The round was led by Silicon Valley VC Xplorer Capital and Germany’s Futury Regio Growth.
The story behind Wingcopter is inspiring. It was founded by a group of college students who clawed together the necessary funding to get it off the ground. From there, TechCrunch reports, the startup has bootstrapped funding to stay afloat.
While that was fine in the early stages, more significant financial support is needed for any startup that wants to make a big impact. That’s certainly what Wingcopter has in mind.
The company is currently working on its flagship craft, the Wingcopter 178. It is a fixed-wing drone that takes off vertically. However, it’s proprietary tilt-rotor propellant mechanism is where the drone shines. After taking off, the propellor rotates to give the drone more longevity and power for long-distance flights. It can reach speeds of 100 mph and travel up to 75 miles in one flight.
Since the moment news of Wingcopter’s tech hit the internet, companies have been vying to purchase the next-gen drones. The startup is also operating its drones in a number of impactful partnerships around the globe.
In Tanzania, the Wingcopter 178 is helping deliver medical supplies to aid workers in remote locations. Meanwhile, in Ireland, it became the first company to deliver insulin with a drone that traveled out of an operator’s line of sight.
Drones as a Service
Many startups today ask whether they can turn their product into a service. While Wingcopter got its start by making drones and selling them to customers, the company is now pursuing a different model.
Wingcopter offers its drones as a service for other companies that want to use them for deliveries. The startup’s experience with designing its proprietary drone up until this point is helping it excel.
Founder Tom Plümmer told TechCrunch, “We learned during this process, through applying for permissions and working now in five continents in multiple countries, flying BVLOS (beyond visual line of sight), that actually operating drones is something we are now very good at.”
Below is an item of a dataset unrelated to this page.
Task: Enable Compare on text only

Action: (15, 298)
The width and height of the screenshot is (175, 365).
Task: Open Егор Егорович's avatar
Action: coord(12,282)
In fact, it has turned into a profitable revenue stream for Wingcopter. Plümmer notes that the startup’s service model currently accounts for half of its total revenue.
Despite its success in the subscription game, Wingcopter doesn’t intend to stop manufacturing and selling its drones. The company’s recent cash injection will help it continue to scale its operations.
It will also try to break into the U.S. market. Wingcopter is eyeing both the budding drone delivery space as well as areas like communication and inspection. In the meantime, the startup is already discussing a Series B round to keep its momentum going.